I am using the sorted aggregation to get the # of items making up 80% of revenue.
It works fantastic if I select a single fiscal year. What I would like is to create a visual over time showing how many items made up 80% of revenue each fiscal year. I built a bar chart with FiscalYear as the dimension and added FiscalYear to the sorted aggregation. It still does not work (unless I select a single fiscal year).
=COUNT(DISTINCT AGGR(If(RANGESUM(ABOVE(SUM({<FLXID=>} InvoicedAmt)/SUM({<FLXID=>} TOTAL InvoicedAmt),1,RowNo()))<0.8, FLXID), FiscalYear,(FLXID,(=SUM({<FLXID=>} InvoicedAmt),desc))))
I'm guessing it has to do with the ABOVE() function? Any help would be greatly appreciated.
Thank you very much @marcus_sommer . I tried this and it still does not work. When I select a single fiscal year, I get a different result than when showing all fiscal years.
Maybe it's caused from the aggr-sorting which didn't include the FiscalYear or in other words you may need to wrap the sorting-expression also with an aggr().
Such kind of task could become quite tricky. Therefore it's also important to understand what happens by the attempts which didn't return the expected results. Maybe some goes partly in the wanted direction and they might be combined in another way ...

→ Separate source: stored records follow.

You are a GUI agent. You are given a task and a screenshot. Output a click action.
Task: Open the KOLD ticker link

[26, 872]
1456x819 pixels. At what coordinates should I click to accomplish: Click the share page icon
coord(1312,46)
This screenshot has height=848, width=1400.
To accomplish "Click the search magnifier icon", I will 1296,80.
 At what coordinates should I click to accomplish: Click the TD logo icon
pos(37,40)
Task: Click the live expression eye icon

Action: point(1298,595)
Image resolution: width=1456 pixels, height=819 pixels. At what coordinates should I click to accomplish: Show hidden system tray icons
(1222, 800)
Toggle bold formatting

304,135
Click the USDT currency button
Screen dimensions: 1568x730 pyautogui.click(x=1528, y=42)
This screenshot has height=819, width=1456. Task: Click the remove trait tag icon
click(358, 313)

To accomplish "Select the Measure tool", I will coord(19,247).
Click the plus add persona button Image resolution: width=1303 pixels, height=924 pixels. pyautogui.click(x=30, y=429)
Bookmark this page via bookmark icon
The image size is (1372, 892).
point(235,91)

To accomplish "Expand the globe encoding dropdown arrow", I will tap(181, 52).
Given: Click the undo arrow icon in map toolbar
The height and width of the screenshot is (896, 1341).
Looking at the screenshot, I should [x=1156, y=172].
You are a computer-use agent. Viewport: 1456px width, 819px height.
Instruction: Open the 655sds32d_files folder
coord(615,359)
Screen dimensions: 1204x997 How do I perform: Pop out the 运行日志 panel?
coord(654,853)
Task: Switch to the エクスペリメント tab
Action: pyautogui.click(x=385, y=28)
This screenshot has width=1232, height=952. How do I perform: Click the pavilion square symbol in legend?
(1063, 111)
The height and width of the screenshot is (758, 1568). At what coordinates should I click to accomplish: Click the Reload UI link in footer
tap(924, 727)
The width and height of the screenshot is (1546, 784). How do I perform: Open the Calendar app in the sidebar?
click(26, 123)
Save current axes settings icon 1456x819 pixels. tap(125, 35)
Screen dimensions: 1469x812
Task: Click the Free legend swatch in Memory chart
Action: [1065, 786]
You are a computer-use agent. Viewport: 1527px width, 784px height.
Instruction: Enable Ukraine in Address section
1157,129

Personally I would change the object to a table-chart to be able to use n expressions in parallel with different versions respectively their parts. Further helpful could be to simplify the testing by removing any conditions (if-loops as well as the set analysis) which isn't necessary to get a working logic and just reducing the sub-set of data per selections (maybe just a few dozen records).
Good suggestion on the straight table. I built one out with FiscalYear and Item (FLXID) in separate columns and then broke down the expression into its parts. I got it working well up to the point where it only shows an item if it is in the top 80% of revenue for that fiscal year.
I duplicated the table and removed the item dimension. Now the expression below returns 100%, 200%, and 300% for each fiscal year. The table has a total of 3 lines. I'm thinking I need an aggregation here. Tried a few variants with no luck. Ideally it should read 100% for each fiscal year.
RANGESUM(ABOVE(
SUM({<FLXID=>} InvoicedAmt)/SUM({<FLXID=>} TOTAL <FiscalYear> InvoicedAmt)
OK, I built a table with Fiscal Year and the expression below.
Then I added two more columns where I added the fiscal year to the top line set analysis.
Those two columns show the correct results for each fiscal year. The expression below only shows the correct numbers when a single fiscal year is selected.
@SDT - in a complex calculation like this, many things could potentially go wrong. While it's hard to be certain without testing the actual app, I believe the following is the most likely issue.
When you calculate Pareto counts within each Fiscal Year, you need to sort your Items (FLXID) in the context of each year. However, your formula, specifically the part that is sorting FLXID, is going to sort the Items by the summarized invoice amounts "globally", i.e. not considering Fiscal Year. The only solution to this problem that I can think of, is to create a combo field FLXID|FY and use that combo as the second dimension of AGGR(). I believe that should work.
As a side note, I believe you should use 0 as the second parameter to your ABOVE() function if you want the calculation to include the current raw (and I believe you should want that).